▸ **Input for this task**

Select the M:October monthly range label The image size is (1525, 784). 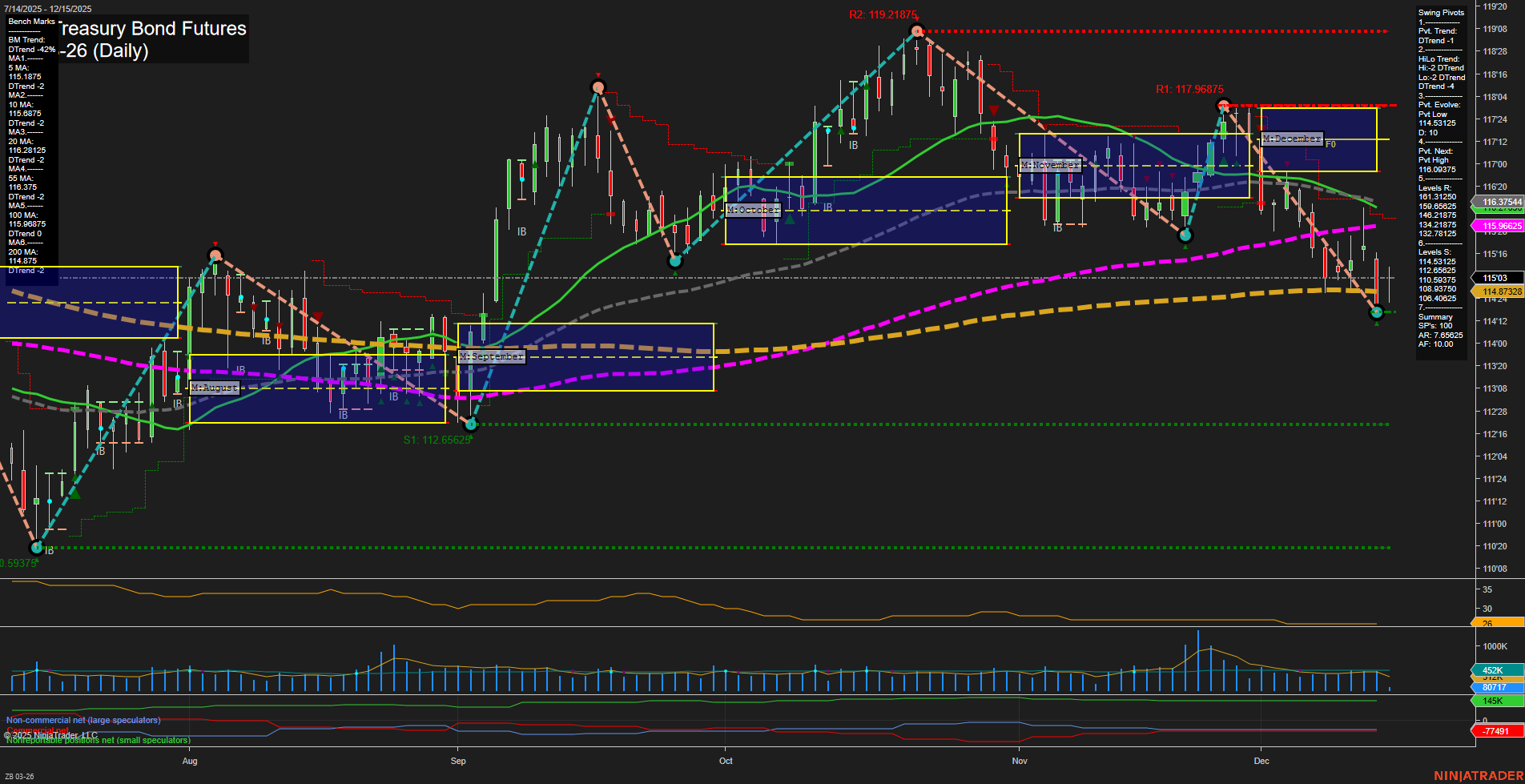tap(753, 210)

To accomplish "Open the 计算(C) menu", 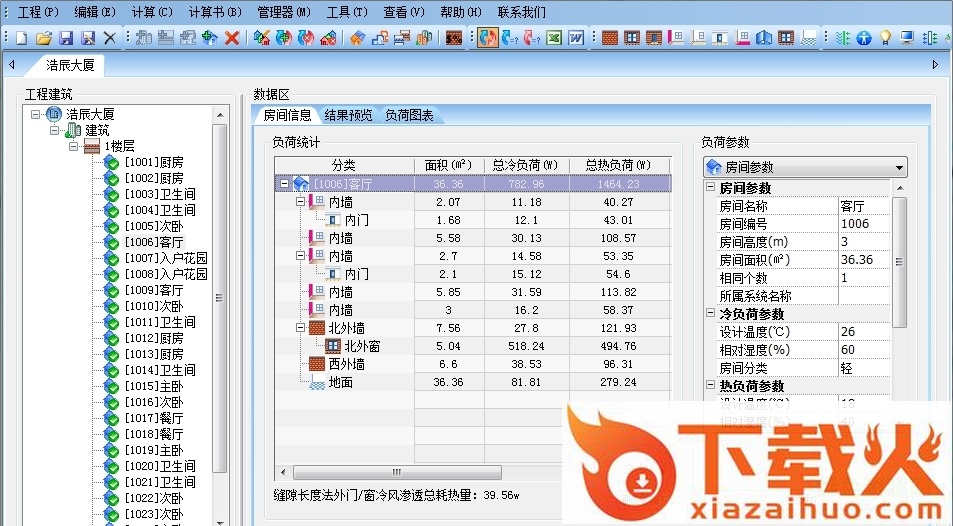I will click(152, 12).
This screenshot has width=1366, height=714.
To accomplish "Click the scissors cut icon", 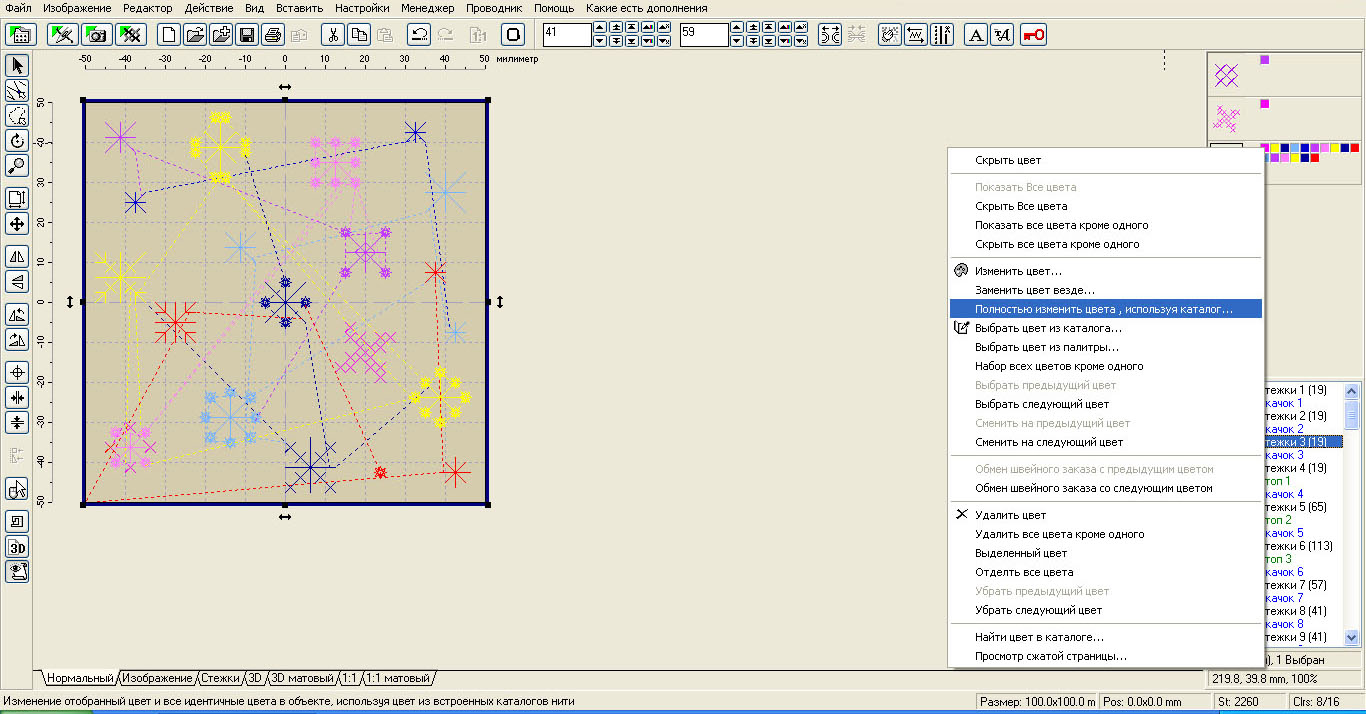I will click(332, 35).
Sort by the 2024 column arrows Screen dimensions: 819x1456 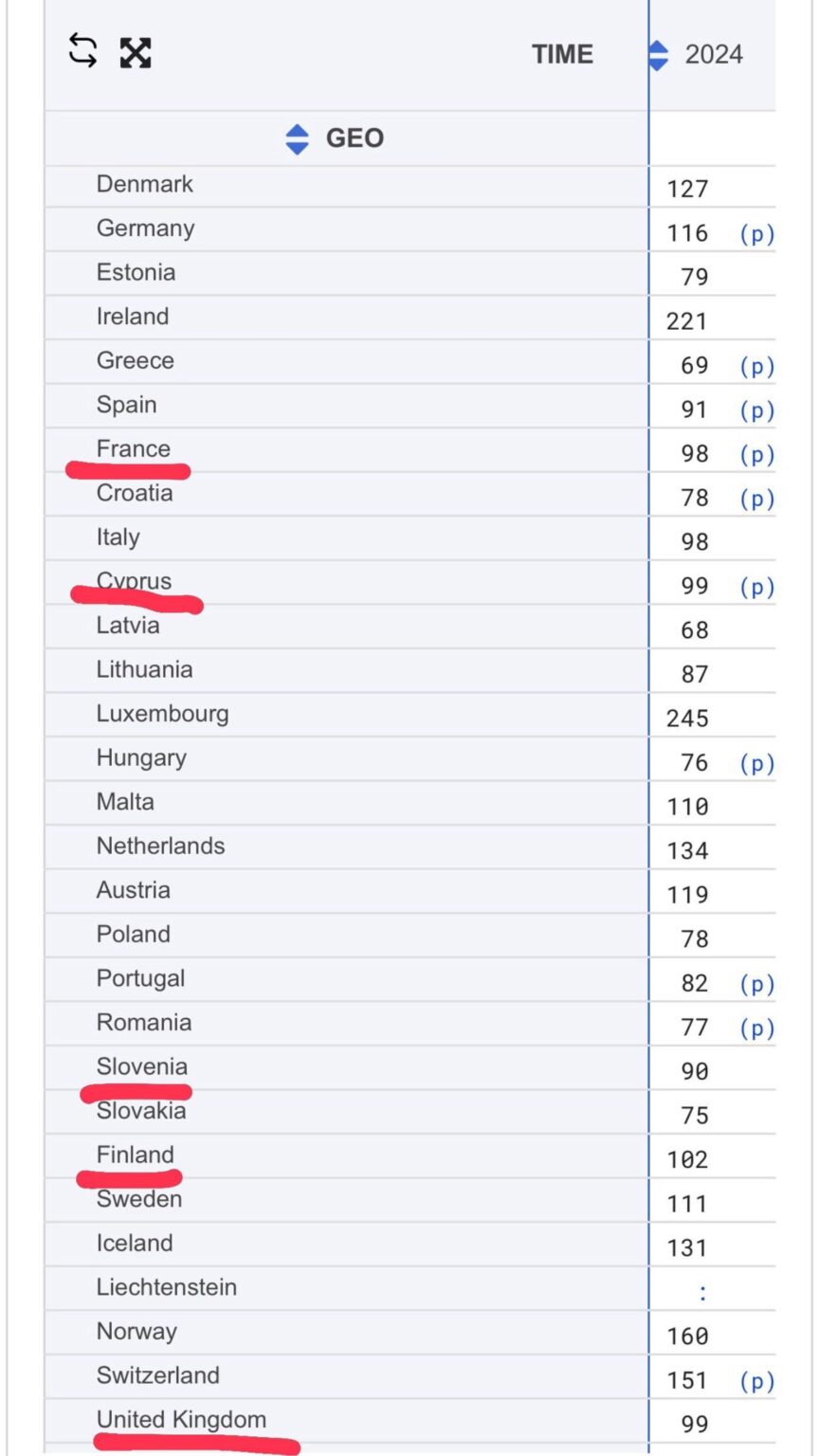point(659,55)
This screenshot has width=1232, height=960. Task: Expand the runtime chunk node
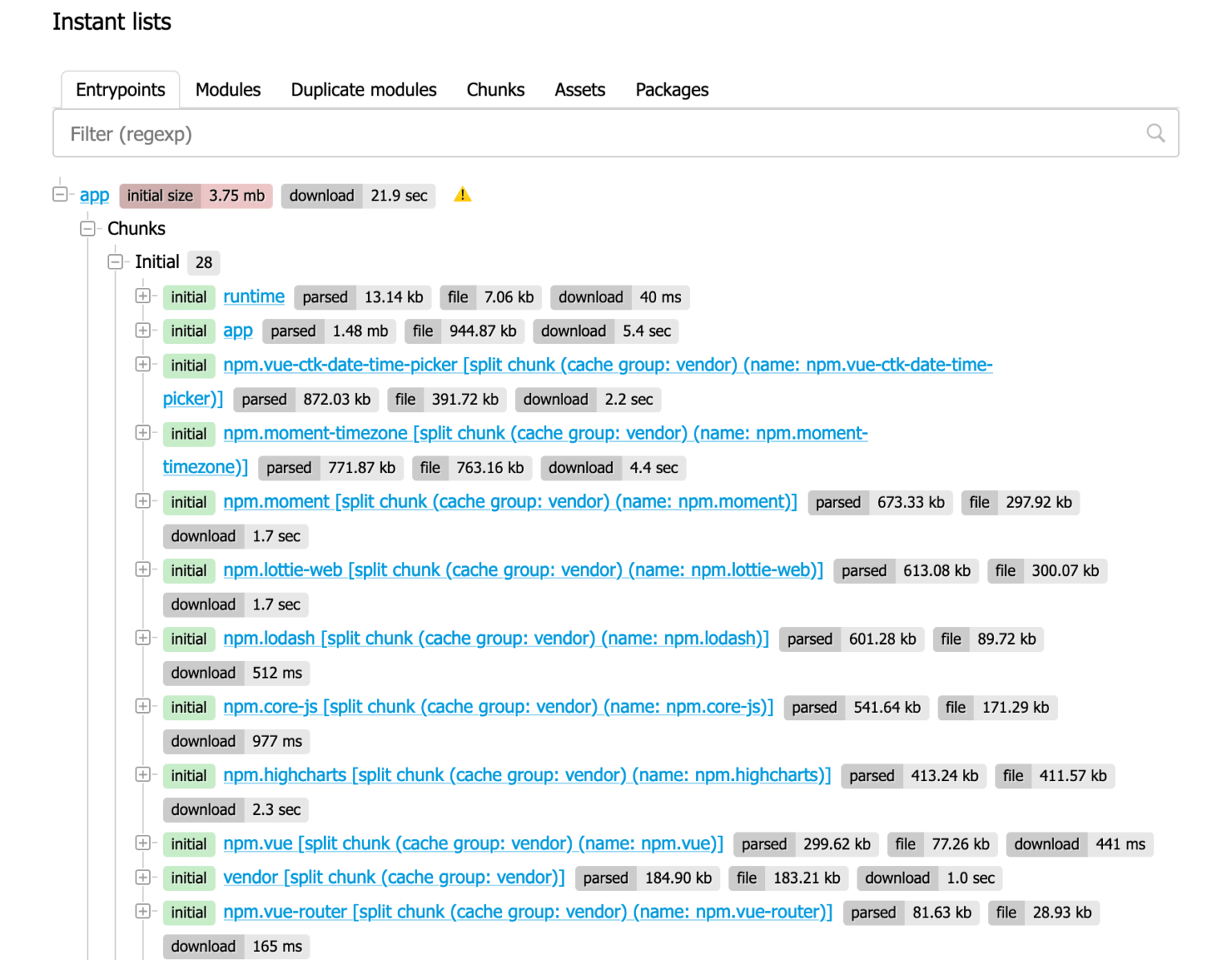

▸ **Written problem**
Which lines above contain the string "height"? Copy each one in full.

▸ **Expected output**
This screenshot has width=1366, height=714.
This screenshot has width=1232, height=960. Task: Expand the runtime chunk node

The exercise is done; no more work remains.